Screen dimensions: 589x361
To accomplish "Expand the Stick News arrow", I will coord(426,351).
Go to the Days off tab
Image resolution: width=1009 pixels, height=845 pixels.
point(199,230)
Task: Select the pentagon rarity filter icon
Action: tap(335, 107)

-.-.-

§ **Required task**
Arrange the rows above as a numbered list, leaving out any blank lines.

§ **Answer for the task**
1. Screen dimensions: 589x361
2. To accomplish "Expand the Stick News arrow", I will coord(426,351).
3. Go to the Days off tab
4. Image resolution: width=1009 pixels, height=845 pixels.
5. point(199,230)
6. Task: Select the pentagon rarity filter icon
7. Action: tap(335, 107)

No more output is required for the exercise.